The Commissioner contends that the ALJ adequately discussed plaintiff's evidence relating to Listing 1.04 when the ALJ noted that, according to a March 2016 consultative examination, plaintiff "could walk greater than 50 feet without support." [7-1] 22. According to the Commissioner, plaintiff's ability to walk "fifty feet without difficulty" was "inconsistent with the Listing 1.04 requirement of an inability to ambulate effectively." [27] 3. But as plaintiff persuasively explains in his opposition [29] 5-6, the ALJ never concluded that this was evidence of an inability to effectively ambulate. Nor did the ALJ acknowledge evidence that plaintiff could walk only a half-block at a time and that he walked slowly and with an altered gait. [7-1] 447, 455, 486. Nor, finally did the ALJ evaluate whether this evidence demonstrated an inability to ambulate effectively in light of the regulation stating that "the inability to walk a block at a reasonable pace on rough or uneven surfaces" is an example of an inability to effectively ambulate. See 20 C.F.R. Pt. 404, Subpt. P, App. 1, § 1.00(B)(2)(b)(2).
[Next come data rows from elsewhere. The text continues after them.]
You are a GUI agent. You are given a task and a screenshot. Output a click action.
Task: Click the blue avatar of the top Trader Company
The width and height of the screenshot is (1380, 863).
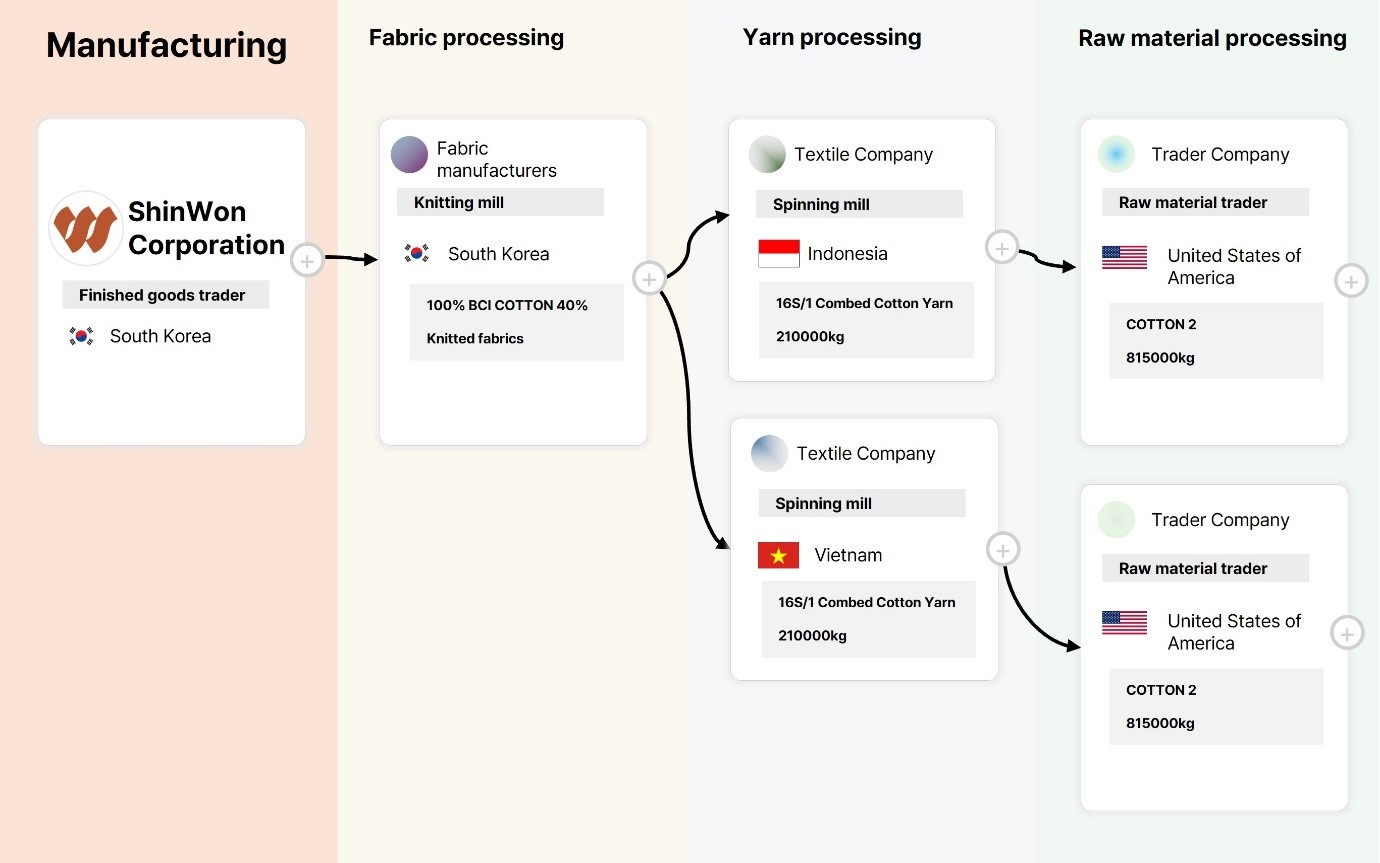(x=1116, y=154)
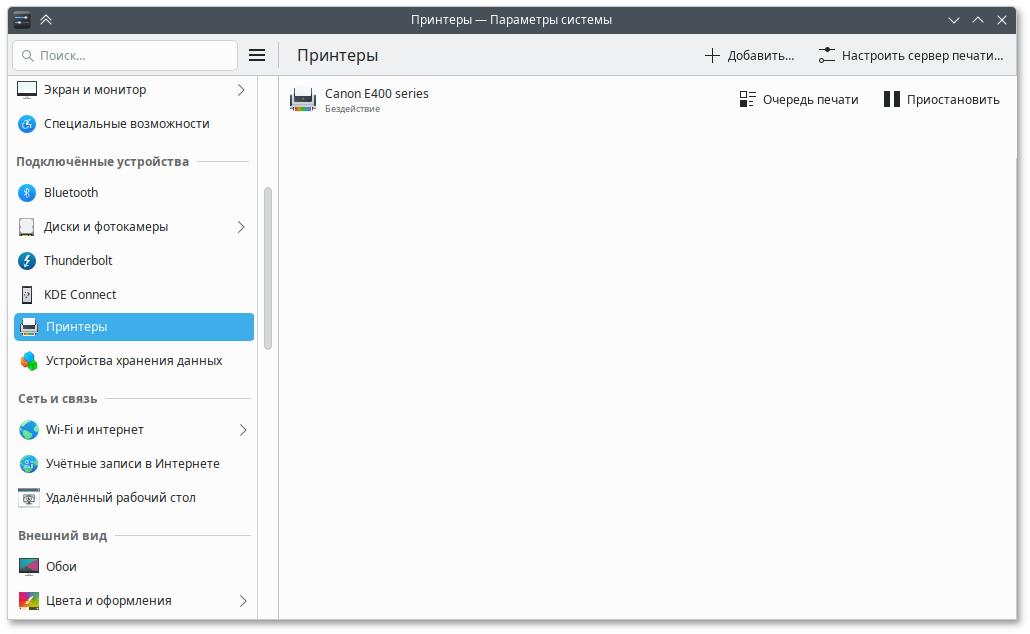Screen dimensions: 1030x634
Task: Click the Удалённый рабочий стол icon
Action: [29, 498]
In that respect, this case resembles, not Jeske, but Plessinger v. Berryhill, 900 F.3d 909 (7th Cir. 2018). The claimant in that case, Plessinger, introduced "substantial evidence from treating and examining physicians tending to show that [he] may have met or equaled Listing 1.04A." Id. at 917. Nevertheless, the ALJ ruled that the Listing was not satisfied because "a board certified internist and impartial medical expert . . . testified that [Plessinger's] physical impairments . . . do not meet or equal any section of the listed impairments." Id. The Seventh Circuit held that this "was not a sufficient explanation of the ALJ's reasoning" because "[i]t would not allow [a] court to undertake a meaningful review" of the ALJ's decision. Id. (internal quotation marks omitted). Because the ALJ simply summarized the expert's opinion, and did not explain why he credited it over other evidence in the record, the Seventh Circuit "could not 'discern from the ALJ's scant analysis whether [he] considered and dismissed, or completely failed to consider, this pertinent evidence,' so that the ALJ did not 'build a logical bridge' from the evidence to his conclusion." Id. (quoting Minnick v. Colvin, 775 F.3d 929, 935 (7th Cir. 2015)).
As in Plessinger, plaintiff here introduced evidence (summarized in the Court's earlier decision [25] 3-4) tending to show that he may have met or equaled Listing 1.04. And again like Plessinger, the ALJ ruled that plaintiff did not satisfy Listing 1.04 without discussing that evidence. Indeed, unlike the ALJ in Plessinger, the ALJ in this case did not even mention the opinion evidence that was consistent with his Listing decision, let alone build a logical bridge from that evidence (and the other evidence in the record) to his conclusion. It is therefore unclear from the ALJ's "scant analysis whether [he] considered and dismissed" plaintiff's evidence or "completely failed to consider" it. Plessinger, 900 F.3d at 917.
Having considered the Commissioner's position in light of Jeske, the Court adheres to its original decision. Because the ALJ did not discuss or rely on the opinions of the State Agency medical consultants or the testifying expert in deciding that plaintiff's spinal condition did not meet or equal Listing 1.04, and because the ALJ did not discuss or explain why he did not credit plaintiff's evidence supporting a finding that his spinal problems met or equaled Listing 1.04, this Court remains unable to decide whether substantial evidence supports his decision at step three.
The Commissioner's motion to alter or amend the judgment [27] is accordingly denied.